Under absolute scoring, all models cluster within a narrow range of 4.01–4.35 (on a 5-point scale), rendering discrimination nearly impossible.

Highlights & Insights¶

End-to-end, systematic contribution: The simultaneous release of a dataset, evaluation benchmark, and training methodology constitutes a complete ecosystem for clinical diagnostic dialogue—offering greater practical value than model-only improvements.
Deep design insight behind CRPO: The reward function is grounded in the cognitive principle that humans are better at making comparisons than assigning absolute scores. Experiments strongly validate this assumption—relative evaluation achieves nearly twice the agreement with human experts compared to absolute evaluation.
Rigorous data quality control: The four-stage pipeline (Collection → Anonymization → Expansion → Proofreading) ensures both scale and clinical validity through expert review—a level of methodological rigor that is rare in medical AI research.

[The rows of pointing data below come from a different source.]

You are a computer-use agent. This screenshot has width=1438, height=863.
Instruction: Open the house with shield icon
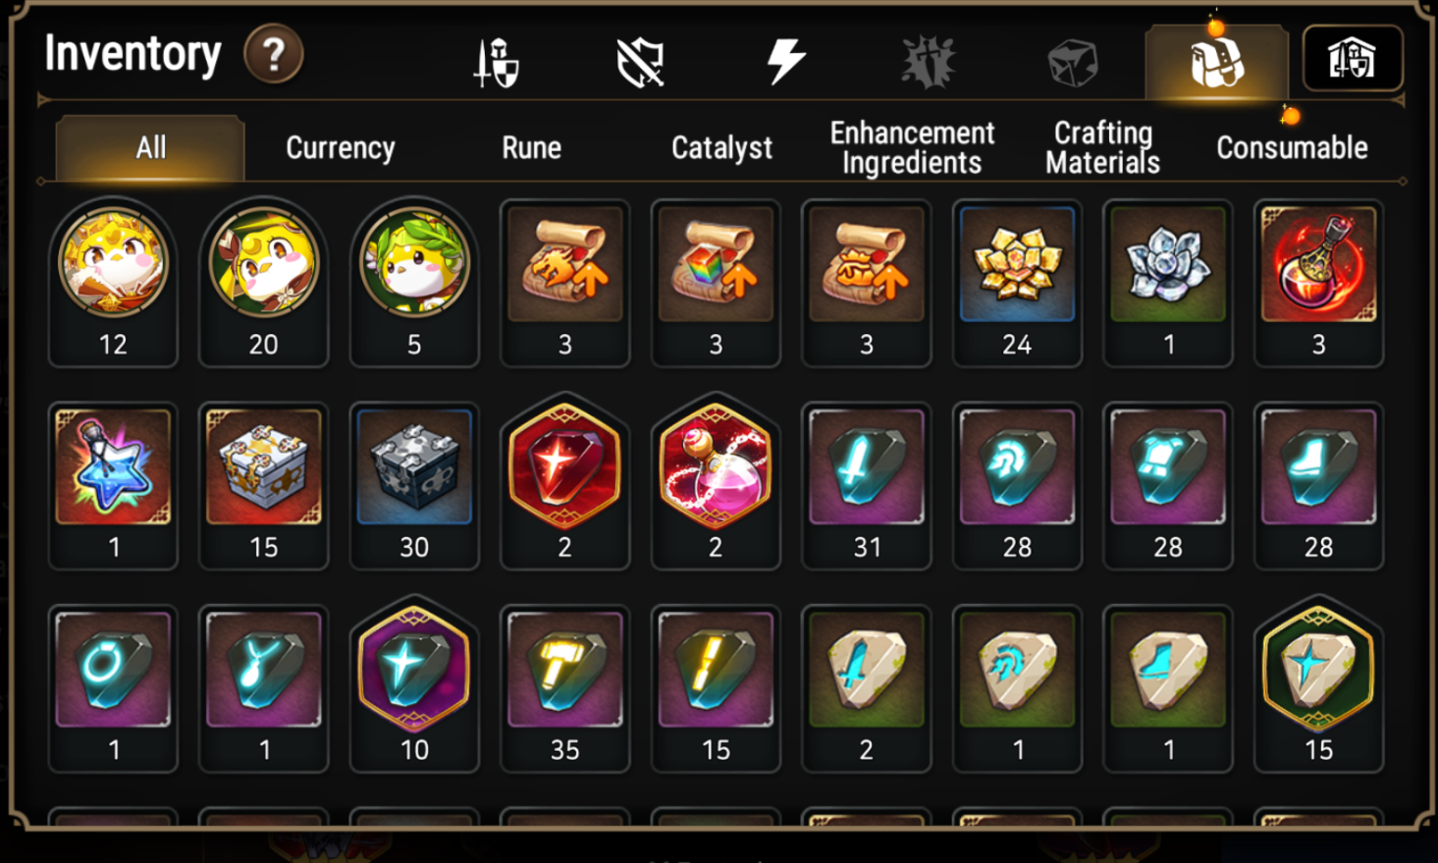click(1352, 59)
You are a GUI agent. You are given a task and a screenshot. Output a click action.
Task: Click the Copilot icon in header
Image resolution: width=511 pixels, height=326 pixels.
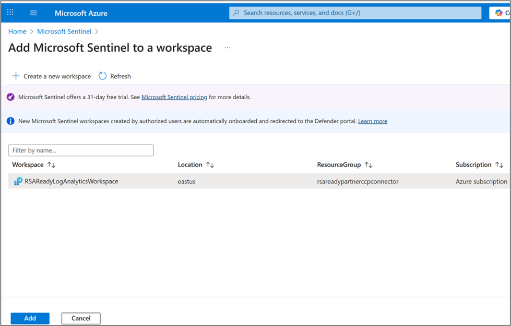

Limitations & Future Work¶

No support for 3D medical imaging: High-dimensional modalities such as volumetric CT reconstructions and 3D MRI are not yet covered.
Extremely high computational requirements: Training costs of 128 A100 GPUs limit applicability in resource-constrained settings.
MediScope dataset is not publicly released: Its origin in real clinical data raises privacy concerns that may hinder reproducibility.
Evaluation relies primarily on GPT-4: Potential biases in the automatic evaluator may affect conclusions, despite the relatively high agreement with human experts.
Counterpart model selection strategy in CRPO is underspecified: The choice of the 5 counterpart models may influence training outcomes, yet this aspect receives limited discussion.

LLaVA-Med / HuatuoGPT-Vision: Early medical multimodal models—MediScope's multi-turn dialogue characteristics represent an important complement to these prior works.
GRPO (Shao et al. 2024): The foundational framework for CRPO—CRPO replaces absolute scoring rewards with pairwise comparative judgments.
Lingshu (Xu et al. 2025): A general-purpose medical VLM—PulseMind significantly outperforms Lingshu in diagnostic dialogue scenarios.
The "comparison over scoring" principle underlying CRPO aligns with preference-based reward modeling in RLHF and can potentially be extended to other domains requiring fine-grained evaluation.

Rating¶

Novelty: ⭐⭐⭐⭐ — Significant contributions in the dataset and evaluation benchmark; CRPO offers a novel and practical approach.
Technical Depth: ⭐⭐⭐ — Each component (data, evaluation, training) is soundly designed, though individual modules offer limited technical innovation in isolation.
Practicality: ⭐⭐⭐⭐⭐ — Directly targeting real-world clinical scenarios, the systematic solution demonstrates high deployment value.
Clarity: ⭐⭐⭐⭐ — System architecture is clearly presented; experimental comparisons are comprehensive.